*WHAT YOU NEED TO DO*
Search the records for lines with the word "screenshot" and copy each match.

*ENTRIES PROVIDED*
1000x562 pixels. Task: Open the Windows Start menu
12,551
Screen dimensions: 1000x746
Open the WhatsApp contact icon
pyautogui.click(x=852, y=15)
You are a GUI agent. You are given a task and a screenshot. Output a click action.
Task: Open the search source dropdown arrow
--
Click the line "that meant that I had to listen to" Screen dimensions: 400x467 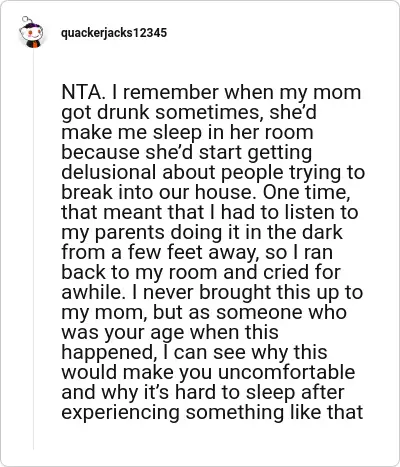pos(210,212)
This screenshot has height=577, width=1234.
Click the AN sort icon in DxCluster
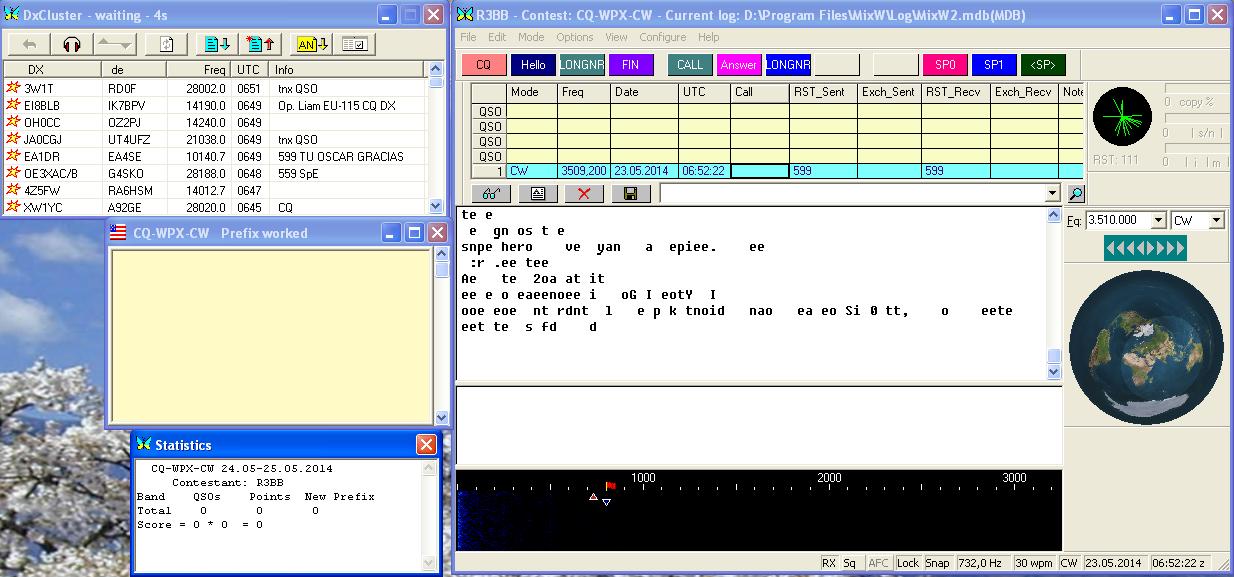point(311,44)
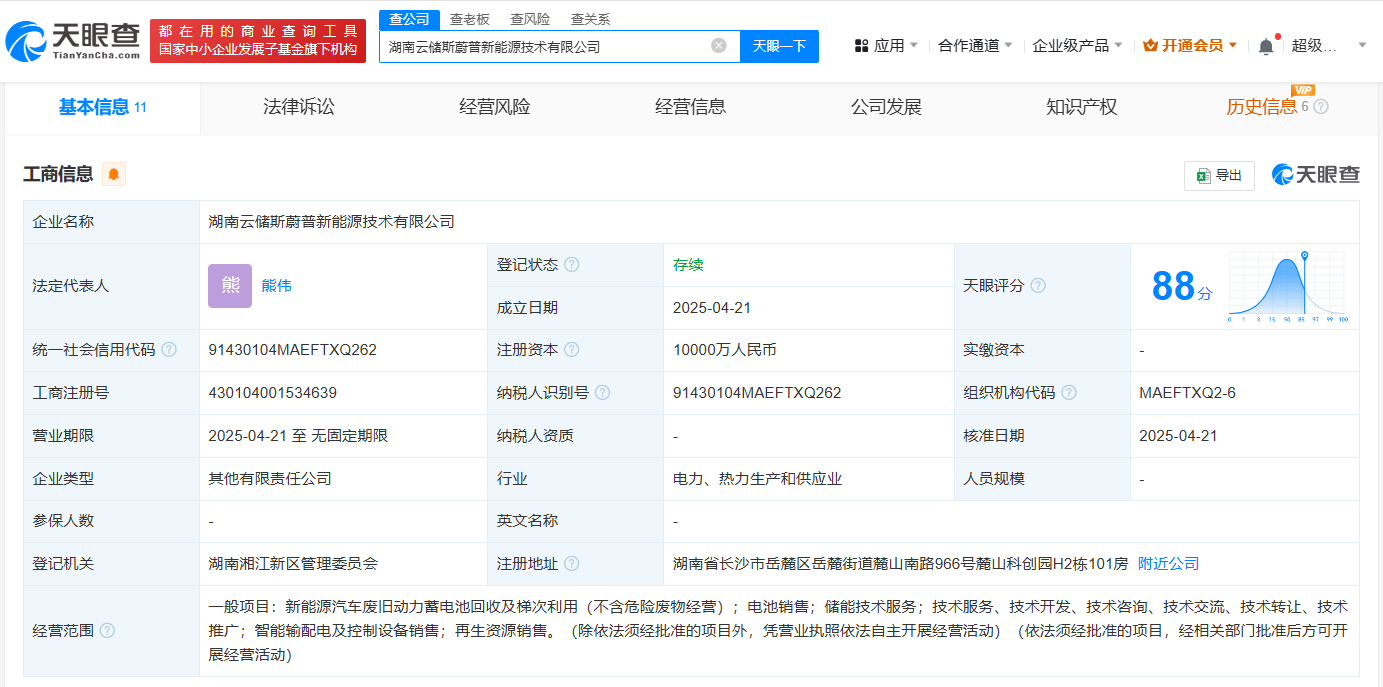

*RESULT OF THE EXERCISE*
You are a GUI agent. You are given a task and a screenshot. Output a click action.
This screenshot has height=577, width=1234.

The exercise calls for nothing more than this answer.